The first two candidates to officially announce their running for Carmel City Council have been revealed, with community volunteer Bruce Kimball announced as a competitor for incumbent Eric Seidensticker’s Central District seat. We asked both candidates a series of similar questions to show their differences.

Kimball

Kimball

Bruce Kimball

Why did you decide to run for Carmel City Council?

People have been asking me to run for many years. The timing just felt right this time around.

What qualifies you to be a City Councilor?

I’ve been very active as a volunteer in a number of activities. I was on the 4CDC (Carmel City Center Community Development Corporation). I’m a member of the alternative transportation committee for the city. I’ve been a longtime volunteer at the Farmers Market. I’ve been involved in the community. I started a bicycle group called Carmel Pedals. I think I have the ear of the Carmel citizen.

What issues to you are most important in this upcoming election?

I think the issue is for us to maintain where the city is going and slip back to the policies of the 1980s.

How do you differ from the incumbent, Eric Seidensticker?

I think I support the redevelopment of Midtown and the core. An interesting statistic is that median household income in Carmel is $116,000. At City Center, it’s $180,000. It shows you the economic advantages that developing the core as for Carmel.

What is your philosophy for managing the debt in Carmel?

The number one thing you want to do is keep low taxes in Carmel. And the way we keep low taxes is to keep money coming into Carmel and keep reinvesting in the area and our housing stock. When we say debt, I would rather say total investment in Carmel.

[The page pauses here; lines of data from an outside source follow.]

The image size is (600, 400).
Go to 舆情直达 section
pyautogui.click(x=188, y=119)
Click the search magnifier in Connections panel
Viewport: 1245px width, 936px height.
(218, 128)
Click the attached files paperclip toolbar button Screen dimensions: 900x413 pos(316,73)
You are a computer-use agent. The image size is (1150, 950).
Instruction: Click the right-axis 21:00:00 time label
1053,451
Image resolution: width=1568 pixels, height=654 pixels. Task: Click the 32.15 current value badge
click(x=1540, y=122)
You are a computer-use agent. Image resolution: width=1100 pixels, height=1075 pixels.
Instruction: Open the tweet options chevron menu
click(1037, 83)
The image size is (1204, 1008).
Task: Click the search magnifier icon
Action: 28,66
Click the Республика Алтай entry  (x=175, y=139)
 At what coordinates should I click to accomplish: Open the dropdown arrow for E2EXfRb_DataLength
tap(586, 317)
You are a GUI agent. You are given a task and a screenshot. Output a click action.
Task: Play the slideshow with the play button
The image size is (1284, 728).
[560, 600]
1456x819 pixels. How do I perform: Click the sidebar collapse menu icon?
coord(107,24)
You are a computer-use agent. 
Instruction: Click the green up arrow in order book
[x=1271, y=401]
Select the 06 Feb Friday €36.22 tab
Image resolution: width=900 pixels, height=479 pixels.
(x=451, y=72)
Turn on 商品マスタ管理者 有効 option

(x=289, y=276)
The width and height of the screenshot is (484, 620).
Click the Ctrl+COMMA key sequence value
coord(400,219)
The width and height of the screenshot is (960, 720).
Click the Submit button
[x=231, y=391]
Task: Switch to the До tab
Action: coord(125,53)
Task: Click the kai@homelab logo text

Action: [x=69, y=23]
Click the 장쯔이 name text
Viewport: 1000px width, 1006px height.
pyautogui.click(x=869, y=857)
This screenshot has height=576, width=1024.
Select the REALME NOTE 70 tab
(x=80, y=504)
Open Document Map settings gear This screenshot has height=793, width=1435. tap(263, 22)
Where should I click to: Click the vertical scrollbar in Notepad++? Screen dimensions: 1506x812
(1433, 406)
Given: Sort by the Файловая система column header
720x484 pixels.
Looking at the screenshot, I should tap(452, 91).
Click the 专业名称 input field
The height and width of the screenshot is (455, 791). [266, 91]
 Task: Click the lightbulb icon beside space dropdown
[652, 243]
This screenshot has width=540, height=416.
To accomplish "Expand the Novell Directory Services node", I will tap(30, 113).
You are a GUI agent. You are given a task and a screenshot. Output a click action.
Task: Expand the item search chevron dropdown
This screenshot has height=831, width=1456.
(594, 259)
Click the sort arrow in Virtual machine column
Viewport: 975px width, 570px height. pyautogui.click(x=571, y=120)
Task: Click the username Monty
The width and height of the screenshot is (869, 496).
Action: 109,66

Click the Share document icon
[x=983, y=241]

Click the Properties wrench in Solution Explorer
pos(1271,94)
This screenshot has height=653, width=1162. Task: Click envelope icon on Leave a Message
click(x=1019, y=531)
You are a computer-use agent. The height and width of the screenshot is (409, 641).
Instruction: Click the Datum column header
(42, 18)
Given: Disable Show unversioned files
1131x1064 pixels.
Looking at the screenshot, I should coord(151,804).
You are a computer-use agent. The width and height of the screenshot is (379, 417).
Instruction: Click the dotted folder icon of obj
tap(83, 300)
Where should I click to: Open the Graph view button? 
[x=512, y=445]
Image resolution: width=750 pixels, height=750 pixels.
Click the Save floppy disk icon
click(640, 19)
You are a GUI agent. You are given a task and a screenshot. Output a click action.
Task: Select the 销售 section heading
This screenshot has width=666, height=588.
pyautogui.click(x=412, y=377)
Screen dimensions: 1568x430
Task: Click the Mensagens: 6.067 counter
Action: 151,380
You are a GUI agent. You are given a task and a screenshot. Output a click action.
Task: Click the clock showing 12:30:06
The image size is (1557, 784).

What do you love most about Carmel?

It’s a progressive city. When I moved here from Los Angeles more than 20 years ago, I saw it become a leader not only in Indiana, but across the country in meeting the challenges across the globe.

What problems need to be addressed?

One thing we need to do better is create affordable housing for millennials and baby boomers who want to retire and stay in Carmel.

Seidensticker

Seidensticker

Eric Seidendticker

What accomplishments are you most proud of during your time on the council?

The biggest one is representing the people. Their voice. They didn’t have much of a voice before. I’m not egotistical enough to say it was all me, but I was proud to be part of change where council as a whole has recognized the spending and has worked to address it.

What issues to you are the most important in the upcoming election?

The most important one is trying to get people to pay attention to recognize how important it is to cast their vote. Historically, we’ve had a lower voter turnout and I’d love to see people get involved. I know many people would say something about the city but honestly it’s not. It’s about the people and getting them involved in the process.

How do you differ from your opponent?

I’ll have to go and do more research on him. The majority of things that he has said have no great foundation. He obviously talks to insiders, but I work the best I can in world of reality.

What is your philosophy on managing the debt in Carmel?

Don’t spend that which you do not have. Pretty straight forward. We have to look at the real revenue and not estimations and guesses. The real conservative says, ‘Let’s not risk that much.’

What do you love most about Carmel?

Probably, the atmosphere and the people. I was born here and went to school here. People have envied Carmel ever since I was a kid. It’s a smaller city. We don’t need to compete with the huge cities.

What problems need to be addressed?

Managing and updating our existing infrastructure is a big priority. Road repairs. Storm drains. Sewer. Electrical. You can go back to my first election and that was one of my first things. You have to address the things you already have. I guess I don’t consider it a big problem, but it can easily become a problem if we don’t address these things. So I’m always looking at that.